Dipidana dengan pidana penjara paling singkat 1 (satu) tahun dan paling lama 5 (lima) tahun dan atau pidana denda paling sedikit Rp 50.000.000,00 (lima puluh juta rupiah) dan paling banyak Rp 250.000.000,00 (dua ratus lima puluh juta rupiah) pegawai negeri atau penyelenggara negara yang menerima hadiah atau janji padahal diketahuiatau patut diduga, bahwa hadiah atau janji tersebut diberikan karena kekuasaan atau kewenangan yang berhubungan dengan jabatannya, atau yang menurut pikiran orang yang memberikan hadiah atau janji tersebut ada hubungan dengan jabatannya.

Sementara ketentuan dalam Pasal 12 b Undang-Undang Nomor 20 Tahun 2001 tentang Perubahan Atas Undang-Undang Nomor 31 Tahun 1999 tentang Pemberantasan Tindak Pidana Korupsi yaitu:

Mengenai ketentuan pembuktian bahwa gratifikasi atau hadiah yang diterima pegawai negeri adalah bukan suap.
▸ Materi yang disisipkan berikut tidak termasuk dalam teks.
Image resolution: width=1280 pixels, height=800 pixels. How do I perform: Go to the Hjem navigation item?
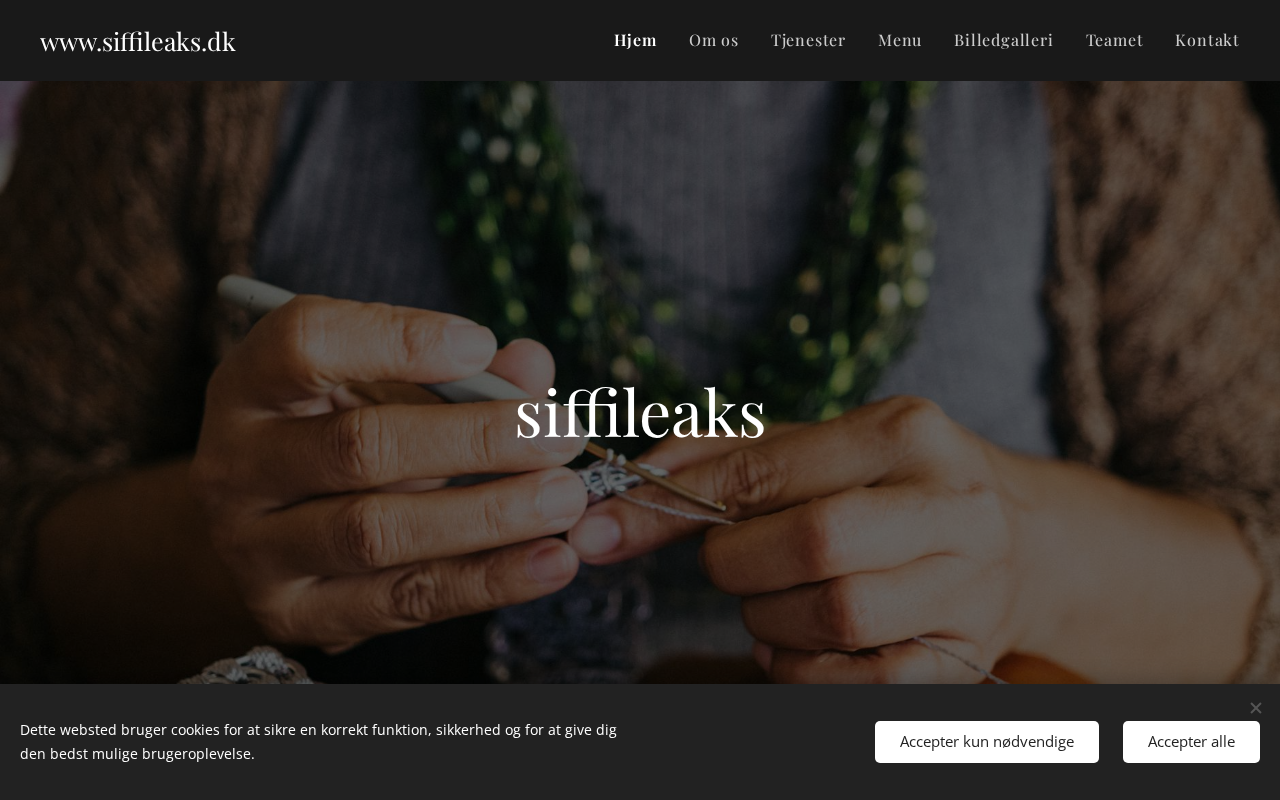(x=635, y=40)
Dalam Pasal 12 b disebutkan bahwa jika gratifikasi yang diterima pegawai negeri nilainya Rp. 10 juta atau lebih, maka pembuktian bahwa itu bukan suap dilakukan oleh si penerima gratifikasi. Jika nilai gratifikasi yang diterima kurang dari Rp. 10 juta, maka pembuktian bahwa itu bukan suap dilakukan oleh penuntut umum. Beban pembuktian terhadap penerima gratifikasi sebagaimana dirumuskan dalam Pasal 12 b ayat 1 huruf a adalah beban pembuktian terbalik yakni yang wajib membuktikan bahwa seseorang tidak melakukan korupsi dalam bentuk gratifikasi adalah si penerima gratifikasi sendiri. Sistem pembuktian terbalik juga terdapat dalam Pasal 37 Undang-Undang Nomor 20 Tahun 2001 berlaku pada tindak pidana korupsi suap menerima gratifikasi yang nilainya Rp.10 juta atau lebih.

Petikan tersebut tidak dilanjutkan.